It’s important to note that at this stage, travellers testing out iBorder Ctrl will be volunteers and will still face a human border agent before they enter the countries where it is being tested. The system will give the human border officers a risk assessment score determined by the iBorder Ctrl’s AI.
And it seems likely that AI will never completely replace humans altogether when it comes to border control. The Unisys, Avatar, and iBorder Ctrl teams all agree that no matter how sophisticated the technology becomes, they’ll still rely heavily on humans to interpret the information.
But a reliance on machines to make judgements about a traveller’s right to enter a country still raises significant concerns among human rights and privacy advocates.
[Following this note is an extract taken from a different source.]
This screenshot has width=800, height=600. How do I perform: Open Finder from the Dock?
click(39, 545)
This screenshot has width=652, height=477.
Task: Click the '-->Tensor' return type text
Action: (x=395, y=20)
If a traveller is determined to be a high risk, will a border patrol agency provide them information about why?
“We need transparency as to how the algorithm itself is developed and implemented, how different types of data will be weighted in algorithmic calculations, how human decision-makers are trained to interpret AI conclusions, and how the system is audited,” says Posey. “And fundamentally, we also need transparency as to the impact on individuals and the system as a whole.”
Kendall, however, believes AI may be an essential tool in dealing with the challenges facing international borders.“It’s a complex set of threats,” he says. “The threats we face today will be different from the threats in a couple of years’ time.”
The success of AI border-guards will depend not only on their ability to stay one step ahead of those who pose these threats, but also if they can make travelling easier for the 1.8 billion of us who want to see a bit more of the world.